= Page =
════════

ACT: THOMAS (:03) Spare change? It's cold out here.

NARR: This has been Thomas' life for a long time.

ACT: THOMAS (:15): Panhandling? On and off since 1971. Somedays I make money, somedays I don't make money.

NARR: Along with the cold, there are other perils. Thomas says he's been arrested at least once for every year he's been out on the streets. The last time was just a few months ago.

ACT: THOMAS (:19): Well I was sitting here in this spot, and I was flashing my sign, and a cop told me to move, so, okay I moved, I went across the street, stood there, started flashing my sign, and he came up and collared me. Cuffed me and stuffed me.

NARR: Thomas was arrested on the charge of public loitering for the purpose of begging. But it turns out arrests like these are actually illegal in New York City, ever since a federal judge ruled in 1992 that panhandling was constitutionally protected under the First Amendment right to free speech.

ACT: ROSENFIELD (:16) Almost all of the people we believe who were arrested under this loitering section for panhandling were people who would fall into the category of peacefully standing on the street holding out a cup and asking for change, which is something that the First Amendment protects their right to do.

NARR: That's Katherine Rosenfield, a lawyer who noted that city officials have already acknowledged that such arrests continued under the old, unconstitutional law. That mistake has already cost the city a big chunk of change.

Three months ago, the city agreed to pay one panhandler $100,000 after he sued them for over 20 such arrests. Rosenfield was that panhandlers lawyer, and this month, her firm began a class action lawsuit.

ACT: ROSENFIELD (:11): We learned that there it was a much more widespread problem and that there were thousands of people who had this happen to them, many of them who went through the entire system and pled guilty to this crime without knowing in fact that was not a crime.

════════

= Data =
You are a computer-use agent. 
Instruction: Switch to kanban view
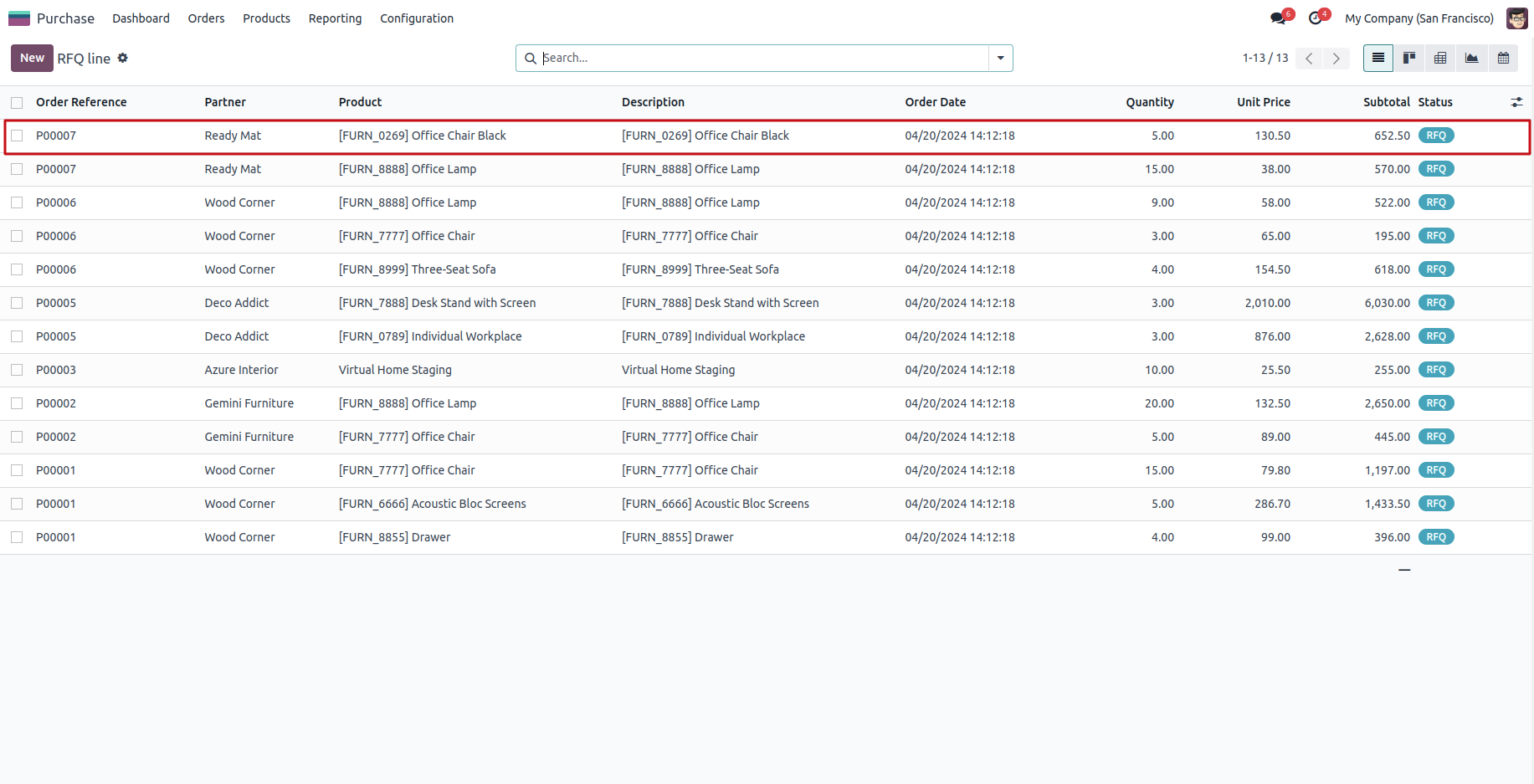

════════

= Task list =
[A] Answer these questions from the panhandling script:
(i) Since what year has Thomas been panhandling on and off?
(ii) In what year did a federal judge rule that panhandling was protected by the First Amendment?
(iii) How much did the city agree to pay one panhandler who sued over more than 20 arrests?
[B] Carry the panhandling script forward with the next part, picking up after its final line.

= Results in order =
[A]
(i) 1971
(ii) 1992
(iii) $100,000

[B]
NARR: The law does allow police to arrest panhandlers if they are acting aggressively or violently. But violent behavior apparently wasn't why most panhandlers were arrested. Public defenders say the law was overlooked for so long in part because of an overburdened justice system. Homeless advocate Jean Rice describes what it was like for him to go through the system…

ACT: RICE: (:13): And then you get a court appointed attorney and he tells you, hey look I got 130 cases that I got to deal with and you're number 128. When you come out to see the judge, it's a done deal.

NARR: The Bronx District Attorney, whose office presided over several of the cases in the lawsuit, has acknowledged his office had been improperly prosecuting panhandlers. And there actually seems to be little dispute - from the city itself, from panhandlers, or from lawyers - that the system failed on every level to uphold the law. Rosenfield says the problem started…

ACT: ROSENFIELD (13 sec): …with the police on the street who were arresting people for the violations, through the district attorney's office who were prosecuting people for it and onto the judge who were permitting people to accept pleas.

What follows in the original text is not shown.